◆ Exercise goal ◆
Starting with the line that contains "調理全般 (352, 1832)" and stopping after the line that contains "鉄板焼き (484, 1832)", return each line below exactly as written, with no others.

◆ Saved data entries ◆
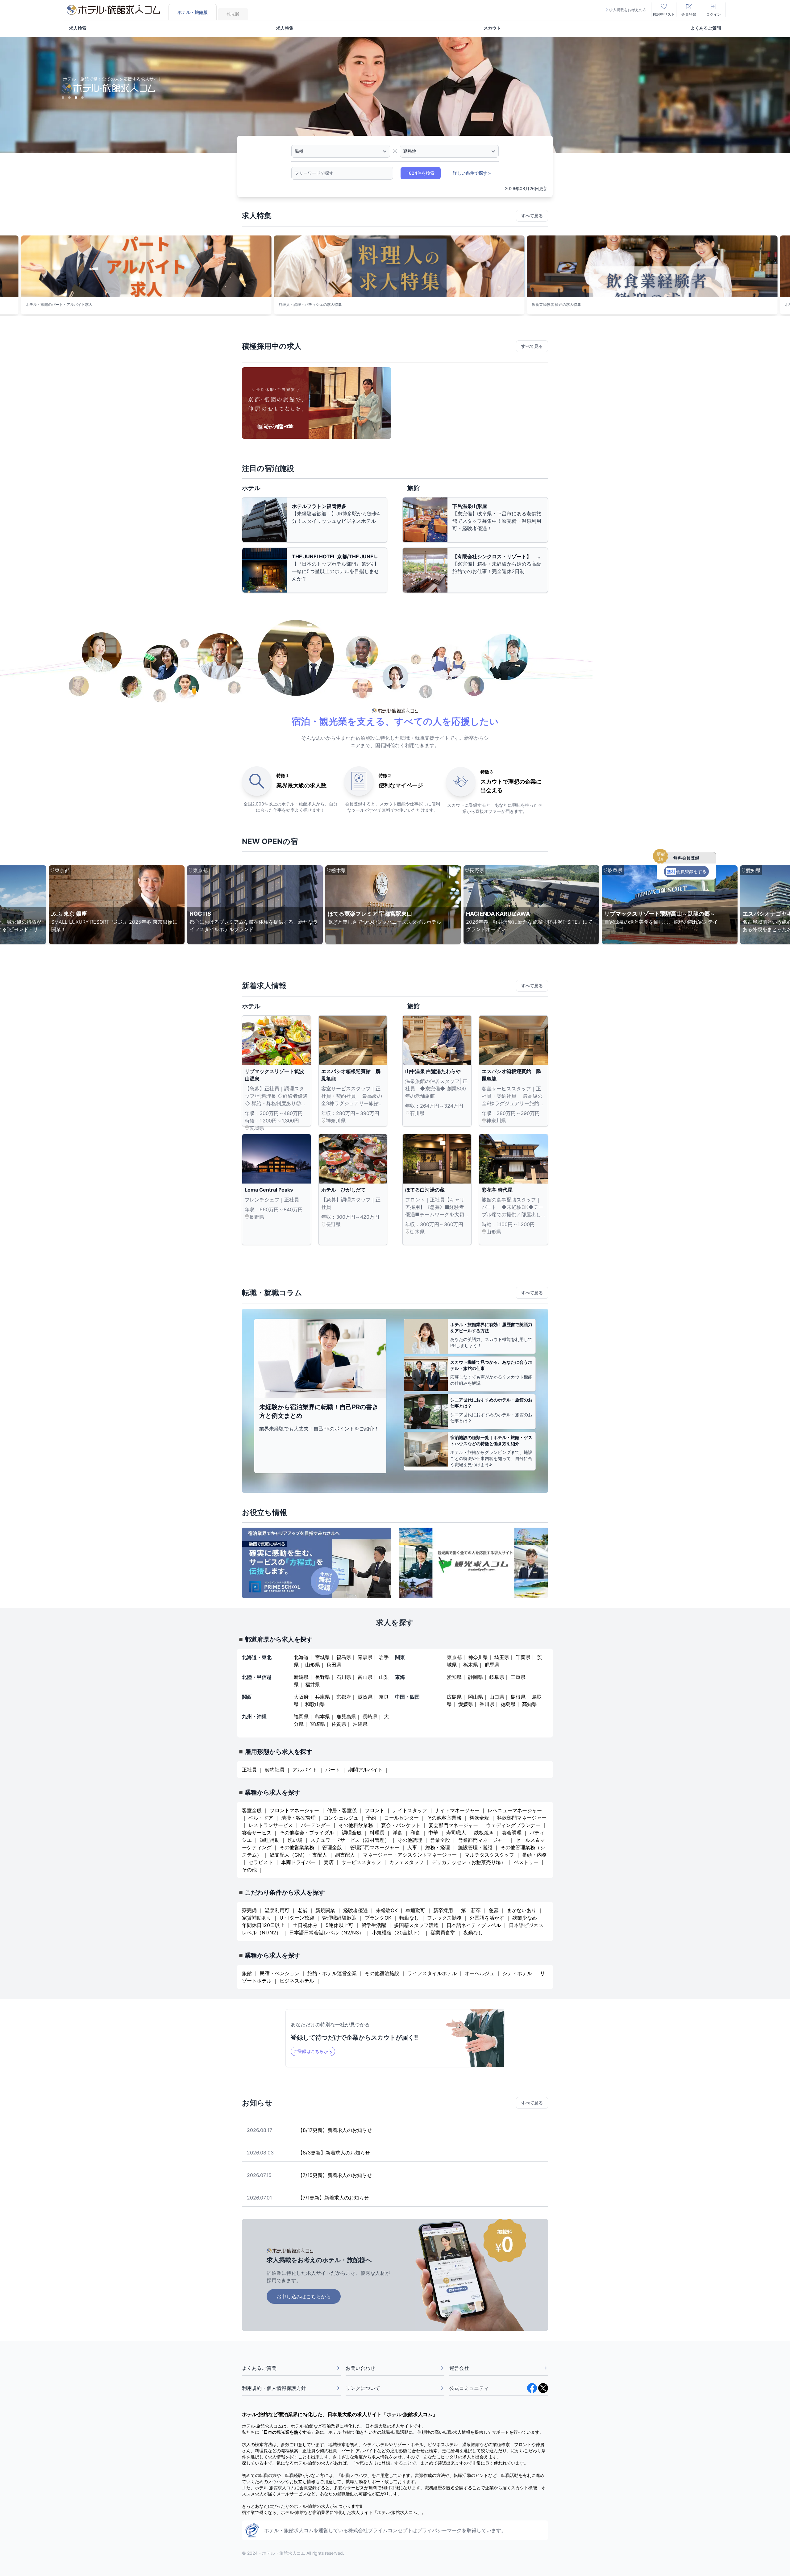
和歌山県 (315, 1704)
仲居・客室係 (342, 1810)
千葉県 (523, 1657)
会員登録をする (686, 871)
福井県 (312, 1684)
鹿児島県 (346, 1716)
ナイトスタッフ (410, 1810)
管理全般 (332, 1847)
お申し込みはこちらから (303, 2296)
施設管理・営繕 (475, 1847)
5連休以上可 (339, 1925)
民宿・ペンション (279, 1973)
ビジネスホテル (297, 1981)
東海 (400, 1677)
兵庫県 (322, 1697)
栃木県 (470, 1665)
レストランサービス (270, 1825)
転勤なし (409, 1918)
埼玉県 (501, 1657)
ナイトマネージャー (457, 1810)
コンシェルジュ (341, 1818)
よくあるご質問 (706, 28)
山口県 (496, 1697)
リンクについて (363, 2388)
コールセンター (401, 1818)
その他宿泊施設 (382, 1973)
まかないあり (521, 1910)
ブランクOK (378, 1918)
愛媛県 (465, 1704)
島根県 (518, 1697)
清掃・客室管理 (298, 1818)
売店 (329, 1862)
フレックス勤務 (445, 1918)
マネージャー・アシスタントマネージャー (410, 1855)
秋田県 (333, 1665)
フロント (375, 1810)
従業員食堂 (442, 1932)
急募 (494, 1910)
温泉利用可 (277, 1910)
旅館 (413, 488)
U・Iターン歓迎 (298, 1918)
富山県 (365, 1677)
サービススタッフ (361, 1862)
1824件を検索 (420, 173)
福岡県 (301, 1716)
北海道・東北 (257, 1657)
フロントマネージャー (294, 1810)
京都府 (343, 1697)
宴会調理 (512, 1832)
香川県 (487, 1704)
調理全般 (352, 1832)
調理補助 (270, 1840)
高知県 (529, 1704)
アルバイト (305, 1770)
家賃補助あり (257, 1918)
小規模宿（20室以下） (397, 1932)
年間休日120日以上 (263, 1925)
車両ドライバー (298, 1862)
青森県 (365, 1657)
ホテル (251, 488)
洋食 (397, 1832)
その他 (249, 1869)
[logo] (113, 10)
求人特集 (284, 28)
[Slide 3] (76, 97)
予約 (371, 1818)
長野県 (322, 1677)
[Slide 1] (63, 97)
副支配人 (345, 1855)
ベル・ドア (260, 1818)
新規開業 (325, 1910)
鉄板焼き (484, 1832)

--

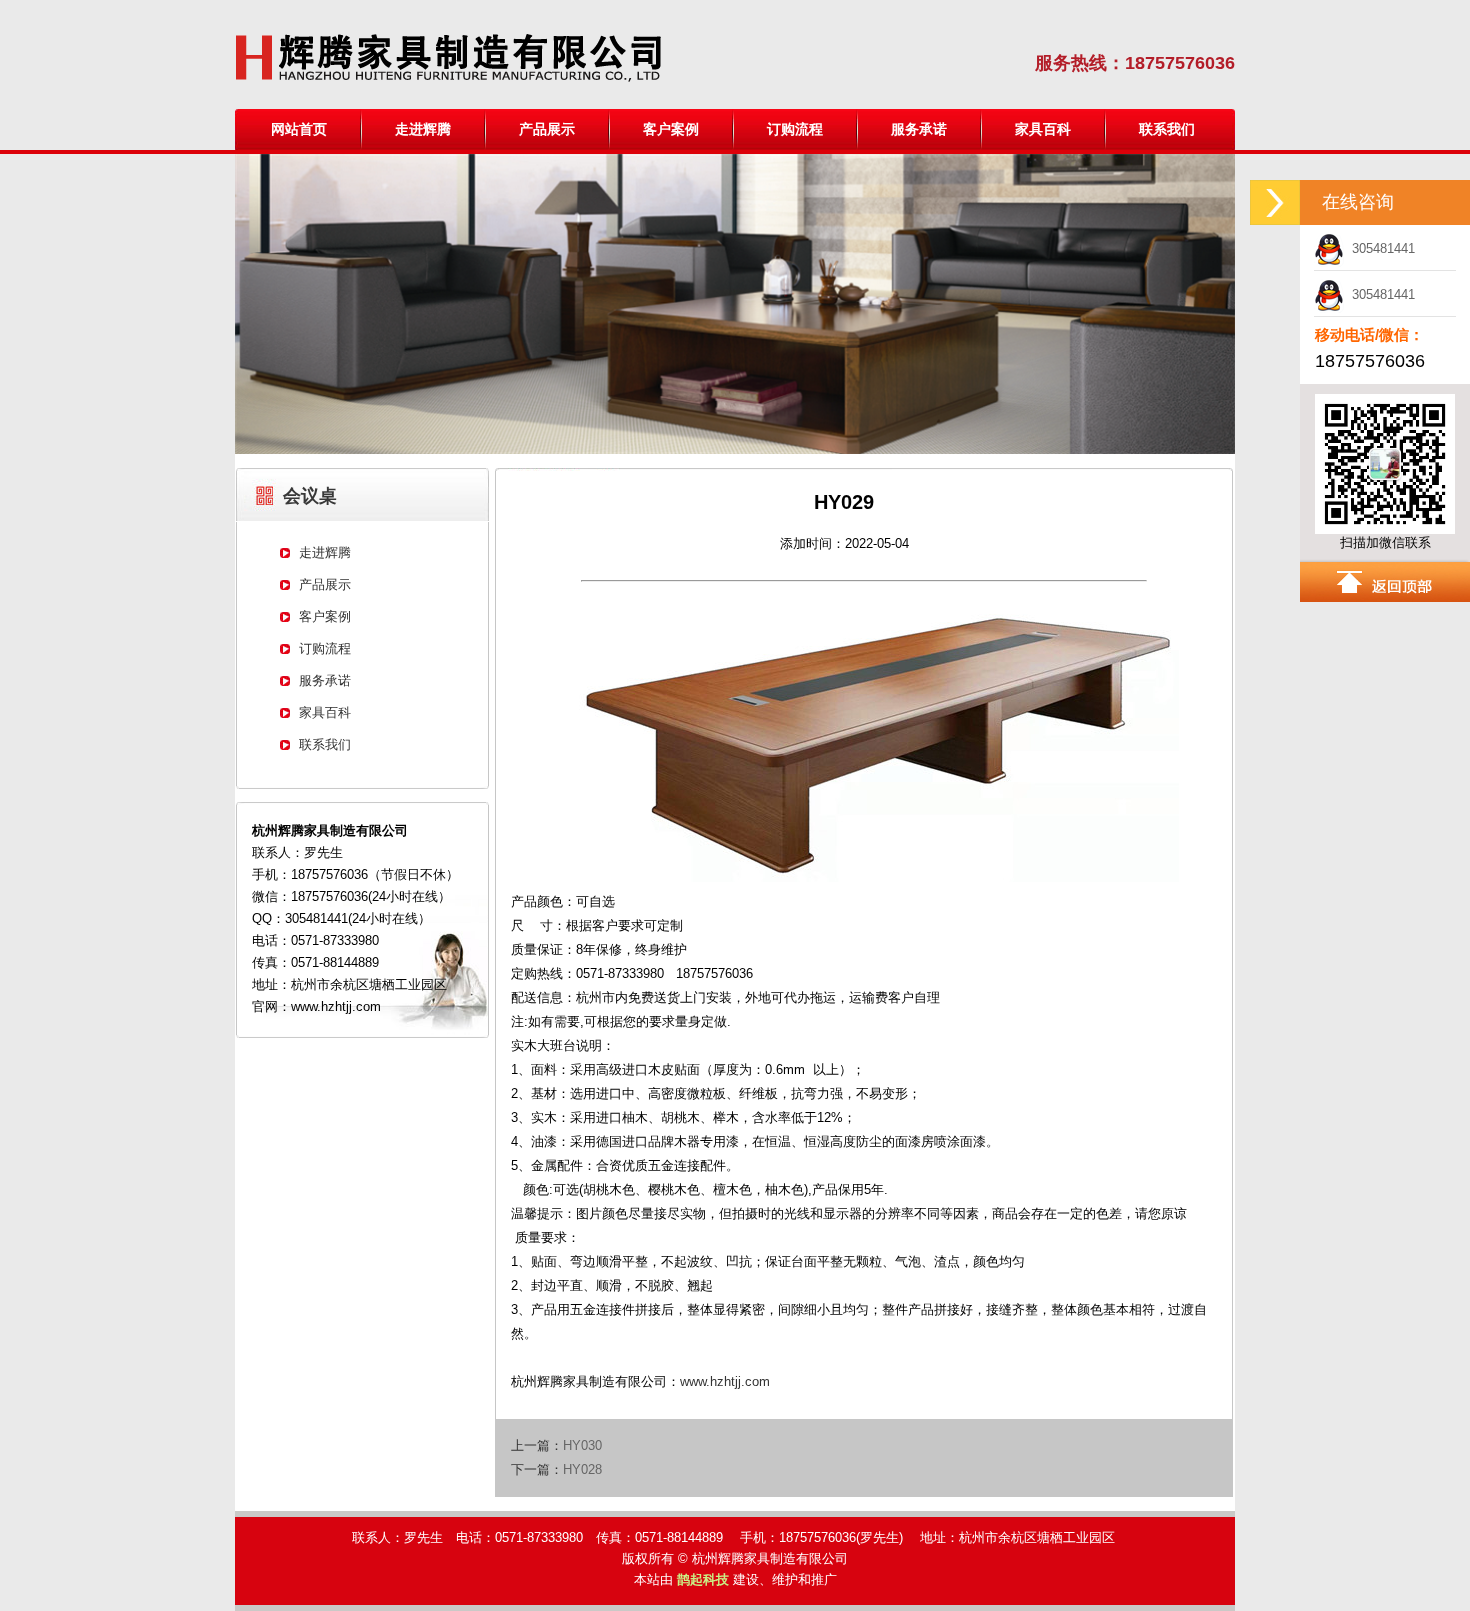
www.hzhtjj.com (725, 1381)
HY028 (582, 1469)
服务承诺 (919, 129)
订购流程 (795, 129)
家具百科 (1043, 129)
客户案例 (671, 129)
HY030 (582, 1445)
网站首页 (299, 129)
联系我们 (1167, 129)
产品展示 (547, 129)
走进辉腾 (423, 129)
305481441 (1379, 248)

◆ Answer section ◆
調理全般 (352, 1832)
調理補助 (270, 1840)
高知県 (529, 1704)
アルバイト (305, 1770)
家賃補助あり (257, 1918)
小規模宿（20室以下） (397, 1932)
年間休日120日以上 (263, 1925)
車両ドライバー (298, 1862)
青森県 (365, 1657)
ホテル (251, 488)
洋食 (397, 1832)
その他 (249, 1869)
[logo] (113, 10)
求人特集 (284, 28)
[Slide 3] (76, 97)
予約 (371, 1818)
長野県 (322, 1677)
[Slide 1] (63, 97)
副支配人 (345, 1855)
ベル・ドア (260, 1818)
新規開業 (325, 1910)
鉄板焼き (484, 1832)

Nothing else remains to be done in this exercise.